Funerales


Brexit, juicio al Procés, policía política, populismos varios… No. Hoy he decidido no hablar de cosas triviales. Los asuntos enunciados, comparados con la muerte y lo que a tal acontecimiento rodea, no dejan de ser una nimiedad. En refuerzo de tal aseveración, y de lo poco serio que resulta, tal que ahora, seguir el pueril juego de los políticos, recuerdo el título de aquella obra best seller del mayo francés: «No le digas a mi madre que estoy metido en política… ella piensa que soy pianista en una casa de putas». 

Por eso, intentaré aportar algo que, cuando menos, pueda servir para aliviar los dramáticos sentimientos por los que pasan sus deudos cuando a alguien querido se lo lleva la muerte. Y digo muerte, porque los eufemismos tales como óbito, deceso, tránsito y un largo etcétera solo sirven para enmascarar una realidad. La realidad más cierta de que dispone el ser humano. Por eso, ante tamaña certeza, no puede haber eufemismos. Esos los podemos utilizar -dicho sea de paso, aunque no quería hablar de ello- para calificar a ciertos partidos políticos de los que sabemos que son impresentables, innecesarios, intolerantes y dañinos para la convivencia. Es decir, para no ofenderlos podemos utilizar los eufemismos correspondientes y llamarles extrema izquierda o extrema derecha.

Pero a lo que iba; pues ya queda dicho que no quiero hablar de cosas sin importancia. Así que les contaré algo muy personal acerca de los funerales. Verán:

Suelo asistir a cuantos entierros mi amplio tiempo libre lo permite. Entro en la iglesia y nunca me quedo en los atrios (excepto en Ribeira, en donde se hacen los funerales al revés). Y, en mi caso, lo de entrar en la iglesia durante la misa funeral de corpore insepulto no es cuestión de fe, sino más bien de respeto ante la presencia del muerto y la de sus deudos.

Una vez en el acto litúrgico, trato de escuchar con más atención las palabras del predicador encargado del sermón u homilía que la que habitualmente presto a los falsos predicamentos de los políticos carroñeros que... Bueno, a lo que iba. Resulta que en esas homilías, cuando el muerto es de clase humilde y carece de notoriedad o prestigio social, el cura de turno no habla para nada de quien ha sido en vida el tal Ramón, José, Antonia o Cristina… No. El bueno del rutinario cura se limita a convencernos de las ventajas de ser buenos cristianos a imagen del Redentor. Pero de Francisco o de Amparo, de Ramón o de Cristina, al no tratarse de personas de resonancia social, no dicen nada. Tan solo un breve recuerdo que se limita a pronunciar su nombre. Poca cosa para alguien que solo se muere una vez.

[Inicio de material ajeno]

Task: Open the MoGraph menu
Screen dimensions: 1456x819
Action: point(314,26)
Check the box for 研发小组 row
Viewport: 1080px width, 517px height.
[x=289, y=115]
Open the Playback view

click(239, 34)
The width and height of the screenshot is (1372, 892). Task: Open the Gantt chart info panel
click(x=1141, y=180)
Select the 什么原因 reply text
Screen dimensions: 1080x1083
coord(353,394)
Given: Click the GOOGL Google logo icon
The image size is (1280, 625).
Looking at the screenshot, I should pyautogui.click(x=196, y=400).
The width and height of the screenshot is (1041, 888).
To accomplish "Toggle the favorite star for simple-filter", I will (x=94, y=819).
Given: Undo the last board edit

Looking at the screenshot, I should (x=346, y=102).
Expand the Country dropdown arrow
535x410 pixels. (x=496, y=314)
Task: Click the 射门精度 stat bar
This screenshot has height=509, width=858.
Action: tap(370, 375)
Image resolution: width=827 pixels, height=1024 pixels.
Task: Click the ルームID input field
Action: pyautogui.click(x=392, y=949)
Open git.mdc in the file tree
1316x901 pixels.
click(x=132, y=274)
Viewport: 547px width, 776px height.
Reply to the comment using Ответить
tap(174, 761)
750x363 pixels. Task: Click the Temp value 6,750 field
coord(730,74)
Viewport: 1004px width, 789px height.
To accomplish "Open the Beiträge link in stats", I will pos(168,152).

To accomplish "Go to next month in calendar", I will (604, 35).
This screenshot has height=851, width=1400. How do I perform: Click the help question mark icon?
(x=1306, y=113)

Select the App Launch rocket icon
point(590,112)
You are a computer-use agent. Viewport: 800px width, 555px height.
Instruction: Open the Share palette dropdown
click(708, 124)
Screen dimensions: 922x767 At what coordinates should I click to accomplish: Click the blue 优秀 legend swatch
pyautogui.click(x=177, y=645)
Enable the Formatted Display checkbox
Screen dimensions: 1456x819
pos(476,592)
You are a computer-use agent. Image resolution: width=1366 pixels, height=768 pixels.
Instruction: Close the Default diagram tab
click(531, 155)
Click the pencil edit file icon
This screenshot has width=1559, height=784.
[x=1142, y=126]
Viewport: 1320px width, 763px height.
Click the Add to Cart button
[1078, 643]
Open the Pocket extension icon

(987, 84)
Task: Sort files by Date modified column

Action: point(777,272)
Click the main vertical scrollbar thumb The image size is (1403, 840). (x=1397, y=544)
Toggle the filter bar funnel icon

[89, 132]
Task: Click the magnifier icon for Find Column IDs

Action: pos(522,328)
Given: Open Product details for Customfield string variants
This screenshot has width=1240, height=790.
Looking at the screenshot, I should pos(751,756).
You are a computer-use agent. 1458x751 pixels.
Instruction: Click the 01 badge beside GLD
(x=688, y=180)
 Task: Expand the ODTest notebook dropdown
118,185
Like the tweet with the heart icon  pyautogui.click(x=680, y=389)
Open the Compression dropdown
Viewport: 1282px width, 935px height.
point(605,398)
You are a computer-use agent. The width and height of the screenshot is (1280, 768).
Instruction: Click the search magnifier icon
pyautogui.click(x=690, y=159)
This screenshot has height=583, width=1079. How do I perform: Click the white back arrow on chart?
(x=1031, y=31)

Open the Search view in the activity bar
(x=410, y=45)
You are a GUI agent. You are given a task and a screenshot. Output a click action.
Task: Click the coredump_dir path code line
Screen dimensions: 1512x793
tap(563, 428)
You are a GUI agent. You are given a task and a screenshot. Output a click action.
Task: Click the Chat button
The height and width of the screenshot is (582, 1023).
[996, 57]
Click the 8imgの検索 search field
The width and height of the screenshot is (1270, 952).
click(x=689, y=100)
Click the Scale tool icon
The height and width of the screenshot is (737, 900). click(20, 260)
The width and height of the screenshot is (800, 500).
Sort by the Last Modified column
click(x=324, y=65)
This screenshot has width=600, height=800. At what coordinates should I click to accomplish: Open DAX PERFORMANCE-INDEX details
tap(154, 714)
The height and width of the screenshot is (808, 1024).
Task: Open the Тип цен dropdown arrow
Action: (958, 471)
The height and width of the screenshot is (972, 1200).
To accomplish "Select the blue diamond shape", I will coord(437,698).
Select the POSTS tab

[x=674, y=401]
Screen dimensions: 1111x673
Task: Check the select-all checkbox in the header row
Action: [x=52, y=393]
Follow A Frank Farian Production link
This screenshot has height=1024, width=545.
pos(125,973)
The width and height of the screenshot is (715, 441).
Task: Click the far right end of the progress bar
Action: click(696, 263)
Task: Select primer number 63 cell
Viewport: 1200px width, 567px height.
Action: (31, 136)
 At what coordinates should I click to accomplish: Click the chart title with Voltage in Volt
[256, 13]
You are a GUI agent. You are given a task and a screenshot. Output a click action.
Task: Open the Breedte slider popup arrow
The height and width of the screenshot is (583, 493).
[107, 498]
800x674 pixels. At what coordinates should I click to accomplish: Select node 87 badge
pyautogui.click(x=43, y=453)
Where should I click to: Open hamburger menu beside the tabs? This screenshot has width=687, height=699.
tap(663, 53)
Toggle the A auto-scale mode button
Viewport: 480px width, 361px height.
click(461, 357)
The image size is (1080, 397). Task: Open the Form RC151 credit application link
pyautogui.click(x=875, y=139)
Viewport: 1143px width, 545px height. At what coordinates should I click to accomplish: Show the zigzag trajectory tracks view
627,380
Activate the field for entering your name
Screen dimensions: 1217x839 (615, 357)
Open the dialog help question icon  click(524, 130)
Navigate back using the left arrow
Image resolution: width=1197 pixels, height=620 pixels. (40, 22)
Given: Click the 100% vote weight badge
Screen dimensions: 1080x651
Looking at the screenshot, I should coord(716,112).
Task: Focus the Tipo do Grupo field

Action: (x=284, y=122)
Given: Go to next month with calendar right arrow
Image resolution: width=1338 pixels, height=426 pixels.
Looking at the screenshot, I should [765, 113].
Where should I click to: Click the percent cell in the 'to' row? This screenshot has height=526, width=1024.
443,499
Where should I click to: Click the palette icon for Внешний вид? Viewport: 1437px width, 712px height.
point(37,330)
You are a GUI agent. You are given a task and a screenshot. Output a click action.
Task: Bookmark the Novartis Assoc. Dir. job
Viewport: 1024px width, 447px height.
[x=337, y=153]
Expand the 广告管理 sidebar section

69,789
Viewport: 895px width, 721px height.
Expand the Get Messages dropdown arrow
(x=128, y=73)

Como asistente habitual a los funerales, no saben cuánto echo de menos unas sencillas palabras, panegíricos o no, hablando del muerto: de su vida, de sus méritos, de sus sacrificios o, cuando menos, recordarnos quien es la persona a la que lloran sus deudos. Algo habrá hecho que sea digno de mención. O algo no habrá podido hacer quién sabe por qué ocultas razones.

No está bien que los curas adquieran la costumbre de los políticos y hablen y hablen sin apenas decir nada que nos haga pensar en el protagonista del funeral, que no es otro que el muerto que tenemos en cuerpo presente.